有可能 reply-edit-info (編輯) 不在 commentsDBCS 裡 但是會在 allCommentsDBCS 裡 (firstComments) 只考慮: 1. appropriately split comments. 2. 對於每個 comment 裡的 DBCS Parse 成 Utf8. 3. type / IP / Host / MD5 / TheDate

不考慮: 1. boardID / articleID / commentID. 2. createTime / firstCreateTime / InferredCreateTime / AddCreateTime (除了編輯以外)

  1. 根據 '\n' 估計 nComments
  2. 找出 pre-comment reply.
  3. 對於每個 comment-leading newline for-loop: 3.0. parse comment 3.1. 找下一個 comment 3.1.1. 如果沒有更多 comment: 假設剩下 text 的都是 reply. 3.2. 假設下一個 comment 之前的 text 都是 reply.
  4. (outside for-loop): 處理最後一個沒有 '\n' 的 comment.

func ParseContent

func ParseContent(contentBytes []byte, origContentMD5 string) (content [][]*types.Rune, contentMD5 string, ip string, host string, bbs string, signatureMD5 string, signatureDBCS []byte, commentsDBCS []byte)

ParseContent

Assume: 1. the content is with chars >= 32 and '\x1b', '\r', \n' 2. the timestamp of the 1st-comments (around 10 comments, including the last-same-min comments) are within 1-year of the createTime. 3. the timestamp of the rest of the comments are able to reverse-inferred from mtime. compared as stored as nano-ts. 4. assuming no more than 60000 comments (60 x 1000) in 1 minute.

func ParseFirstComments

func ParseFirstComments(
	bboardID bbs.BBoardID,
	articleID bbs.ArticleID,
	ownerID bbs.UUserID,
	articleCreateTime types.NanoTS,
	articleMTime types.NanoTS,
	commentsDBCS []byte,
	origFirstCommentsMD5 string) (

	firstComments []*schema.Comment,
	firstCommentsMD5 string,
	theRestCommentsDBCS []byte,
	err error)

ParseFirstComments

Check with origFirstCommentsMD5, if exists, return nil and requires getting firstComments and lastTime from db.
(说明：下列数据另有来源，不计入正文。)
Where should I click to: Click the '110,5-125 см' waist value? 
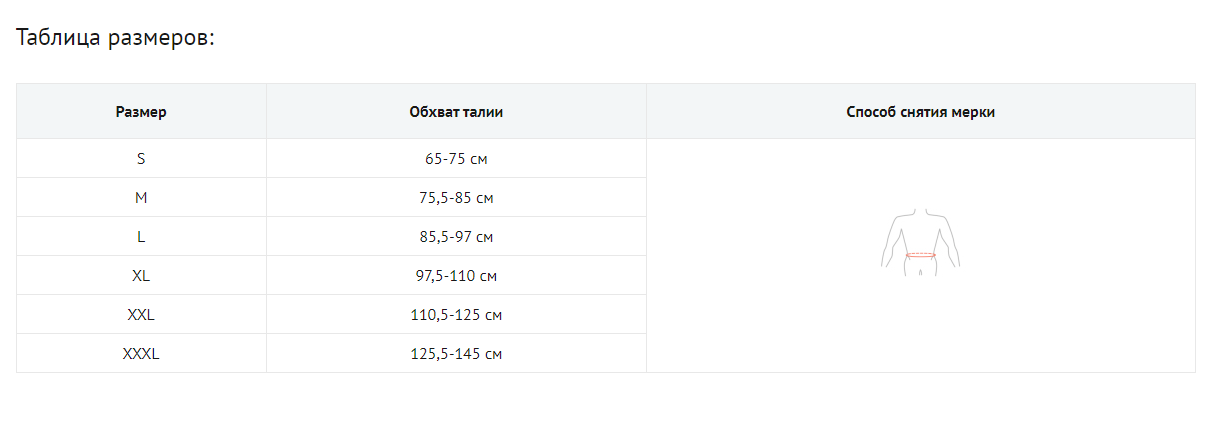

func Utf8ToDBCS added in v0.15.0

func Utf8ToDBCS(utf8 [][]*types.Rune) (dbcs [][]byte)

Types

type DBCSState

type DBCSState int
const (
	DBCS_STATE_NONE  DBCSState = 0
	DBCS_STATE_LEAD  DBCSState = 1
	DBCS_STATE_TAIL  DBCSState = 2
	DBCS_STATE_COLOR DBCSState = 3
)

func (DBCSState) String added in v0.15.0

func (d DBCSState) String() string

type EDBlock added in v0.15.0

type EDBlock struct {
	NewComments  []*EDInfo
	OrigComments []*EDInfo
	StartNanoTS  types.NanoTS
	EndNanoTS    types.NanoTS
}

func CalcEDBlocks added in v0.15.0

func CalcEDBlocks(newComments []*schema.Comment, origComments []*schema.CommentMD5, articleCreateTime types.NanoTS, articleMTime types.NanoTS) (edBlocks []*EDBlock, err error)

CalcEDBlocks

Must already guarantee that: 1. articleCreateTime < all origComments.SortTime 2. articleMTime >= all origComments.SortTime 3. origComments are sorted by SortTime 4. newComments are sorted by the line-idx.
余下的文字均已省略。